“Stranger” is a stranger living in the future. We know only few things about the civilization the stranger lives in: It is an era after the technological singularity. The world’s system of understanding is, in general, unified. The average life expectancy of the world’s population has greatly extended, and the proportion of work is much smaller. Hobbies, especially the collection of old things, are far from uncommon and can indeed be said to be quite widespread. So-called old things include not only the “artwork” of previous civilizations, but also various artifacts, data, and even archeological discoveries from different worlds. They are usually placed in one room, in part because the naturalistic association of the collection is technically no longer dependent on the existence of space. Rareness is no longer the core of a collection’s value. A collector’s intelligence is invariably linked to each piece. The resulting collection is always shared with the outside world and connected to the whole civilization of that era. Regarding Stranger’s own life, we know only a few bits of information: Stranger is middle-aged, whose ancestors once lived in a megacity known on Earth as “Shanghai”. Here, as we span both time and space, we open four capsules of Stranger’s own personal collection, merging ourselves with it and becoming one with it….
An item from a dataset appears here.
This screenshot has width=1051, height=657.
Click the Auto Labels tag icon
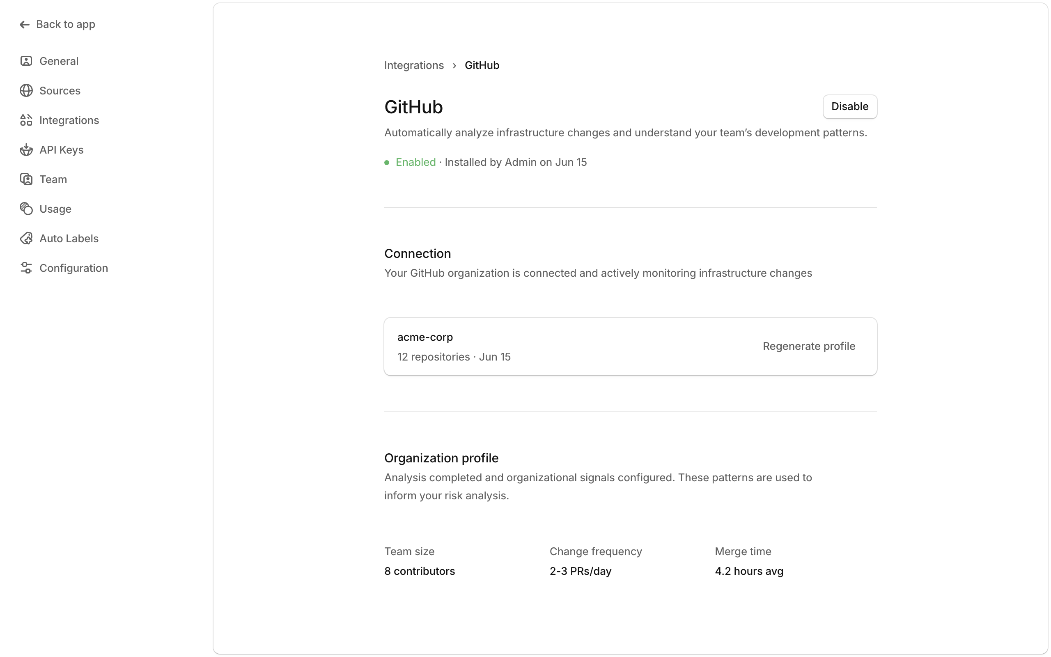pyautogui.click(x=26, y=238)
The Halo series were inspired by the halo of the Buddha in the Dunhuang frescoes. The originally murals are imbued with a sense of geometric order as well as a sense of contingency by hand-painted strokes. The colors are pure and simple. The artist selected the circles out from the mural and focused on them. Halo is not real, but in this series it was constructed by reality. The artist tried to find a balance between the paintings themselves and the subject depicted – the materiality of the paintings and the subtle conversion of the status of the matters conveyed by her strokes.
The stop-motion animation is produced in conjunction with the artist’s painting series, “Ocean”. It looks like a simple output of the ocean’s dynamics. The artist made a number of drawings of the ocean in similar and subtly different states. Then a motion picture is made after arranging the sequences of drawings and shooting. The painting series “Ocean” shows Shi Zhiying’s understanding and expressions of brushstrokes. She gives each stroke its own state, and then gradually expands the experience of every single into the overall picture. She uses the interaction of brush strokes to represent the visual transformation of an image appearing and disappearing.